Dalam organisasi media yang melaporkan isu-isu sosial atau mengkritik lembaga publik, konflik kepentingan internal bisa muncul — siapa yang diberi ruang liputan atau perlakuan, apakah semua organisasi mendapat perlakuan sama atau organisasi tempat wartawan aktif diuntungkan.
Argumen kontra yang mesti dijawab
Beberapa wartawan berpendapat bahwa:
Aktivisme dan jurnalistik bisa dipisahkan, yakni ia akan menjaga agar aktivitas LSM-nya tidak memengaruhi kerja jurnalistiknya.
Profesionalisme bisa menjaga batas, sehingga tidak akan ada konflik kepentingan.

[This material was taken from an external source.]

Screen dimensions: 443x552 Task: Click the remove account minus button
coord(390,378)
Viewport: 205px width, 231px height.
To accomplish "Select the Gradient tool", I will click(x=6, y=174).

Namun, di lapangan kenyataannya seringkali batas itu kabur. Manusia tidak selalu objektif dalam menghadapi situasi di mana kepentingan organisasi ikut terkait. Tanpa kontrol eksternal, potensi penyimpangan terbuka lebar.
Kesimpulan & Seruan
Sebagai Pecinta Literasi, saya berpandangan bahwa agar profesi jurnalistik tetap disegani, dihormati, dan dipercaya masyarakat, maka:
1. Wartawan sebaiknya tidak merangkap sebagai pengurus atau aktif sebagai aktivis LSM/ormas
Jika ingin tetap terlibat sosial, pilihlah ruang-ruang non-aktif atau bukan dalam posisi pengurus, dan hindari liputan langsung tentang organisasi tersebut.
2. Media dan lembaga pers perlu menegakkan kebijakan internal
Media bisa membuat regulasi internal bahwa karyawan redaksi atau kru jurnalistik tidak boleh merangkap jabatan organisasi luar yang berpotensi konflik.
3. Sosialisasi kode etik dan kewajiban profesional
Media, lembaga jurnalistik, dan organisasi wartawan harus terus mengedukasi anggota tentang risiko perangkapan profesi dan konsekuensi etisnya.
4. Transparansi kepada publik
Jika secara historis seseorang pernah aktif dalam LSM, sebaiknya dinyatakan dengan jelas agar publik tahu latar belakang tersebut. Tapi yang terbaik tetap: menjaga agar tidak ada tumpang tindih.